Applying vImage operations to video sample buffers

Use the vImage convert-any-to-any functionality to perform real-time image processing of video frames streamed from your device’s camera.

Overview

The vImage library provides the high-level convert-any-to-any vImageConverter class to convert image data between Core Video and Core Graphics formats. The convert-any-to-any functionality is suited for apps that work across different platforms where AVFoundation may provide video frames in different formats.

This sample code app uses AVFoundation to access the Mac camera and vImage to convert the camera image to an RGB image that the app displays onscreen.

Specify the pixel format

To ensure that AVCapture doesn’t have to perform a conversion from the capture format to the output format, the sample code specifies the output format as the camera’s active format. After declaring videoOutput as an AVCaptureVideoDataOutput instance, the following code defines the output pixel format by creating the videoSettings dictionary:

pixelFormat = CMFormatDescriptionGetMediaSubType(camera.activeFormat.formatDescription)
videoOutput.videoSettings = [kCVPixelBufferPixelFormatTypeKey as String: pixelFormat]

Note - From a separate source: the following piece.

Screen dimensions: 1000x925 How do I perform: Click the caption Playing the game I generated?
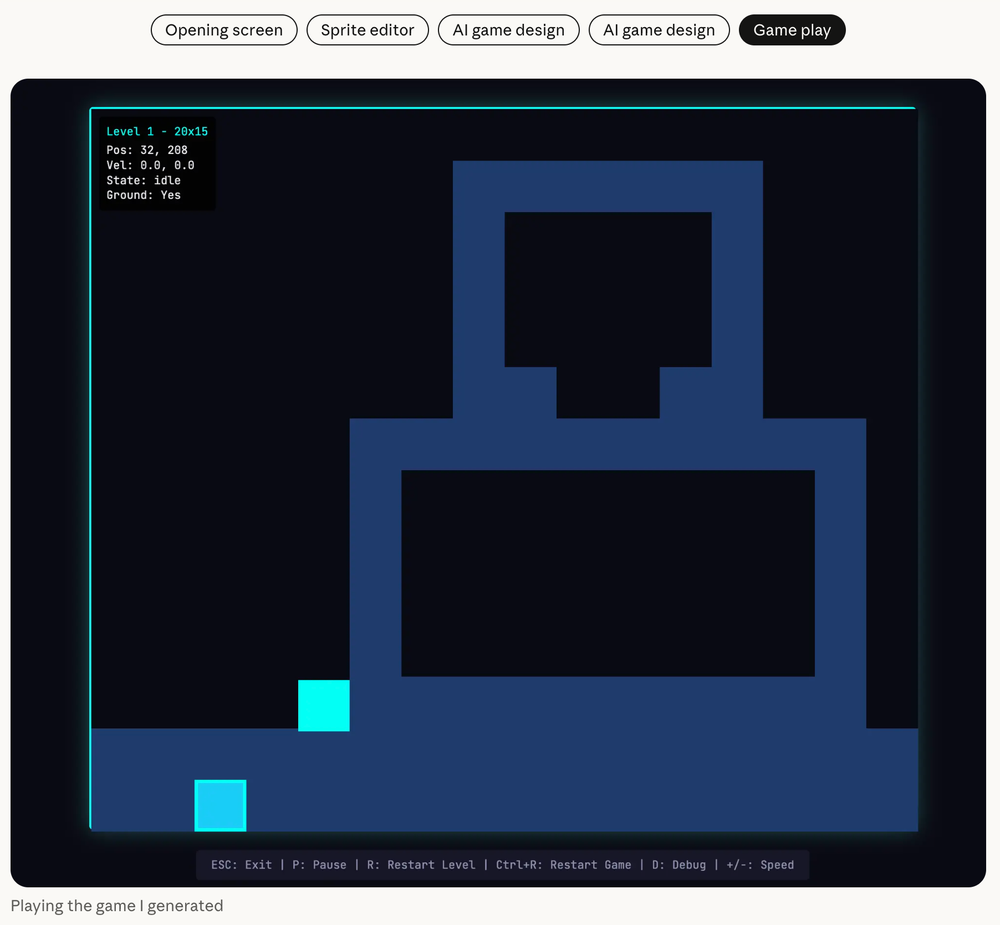(117, 906)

Lock the Core Video pixel buffer

When the app starts the flow of data through the capture pipeline, AVFoundation calls captureOutput(_:didOutput:from:) for each new video frame. The following code locks the CVPixelBuffer structure’s underlying memory to make it available exclusively to the vImage conversion function:

CVPixelBufferLockBaseAddress(
    pixelBuffer,
    CVPixelBufferLockFlags.readOnly)

do {
    try convertVideoFormatToRGB(cvPixelBuffer: pixelBuffer)
} catch {
    fatalError("Unable to perform conversion.")
}

CVPixelBufferUnlockBaseAddress(
    pixelBuffer,
    CVPixelBufferLockFlags.readOnly)

Create a Core Video-to-Core Graphics converter

The vImage convert-any-to-any function requires a converter that describes the source and destination formats. The sample code app converts a Core Video pixel buffer to a Core Graphics image. The code calls the make(buffer:) function to derive the source Core Video image format from the CVPixelBuffer. In some cases, the vImageCVImageFormat instance that the make function returns may have incomplete information. The following code ensures that the format has a color space and chrominance siting information:

guard let cvImageFormat = vImageCVImageFormat.make(buffer: cvPixelBuffer) else {
    fatalError("Unable to derive Core Video pixel format from buffer.")
}

if cvImageFormat.colorSpace == nil {
    cvImageFormat.colorSpace = CGColorSpaceCreateDeviceRGB()
}

if cvImageFormat.chromaSiting == nil {
    cvImageFormat.chromaSiting = .center
}

The sample app specifies a three-channel, 8-bit-per-channel vImage_CGImageFormat as the conversion destination format.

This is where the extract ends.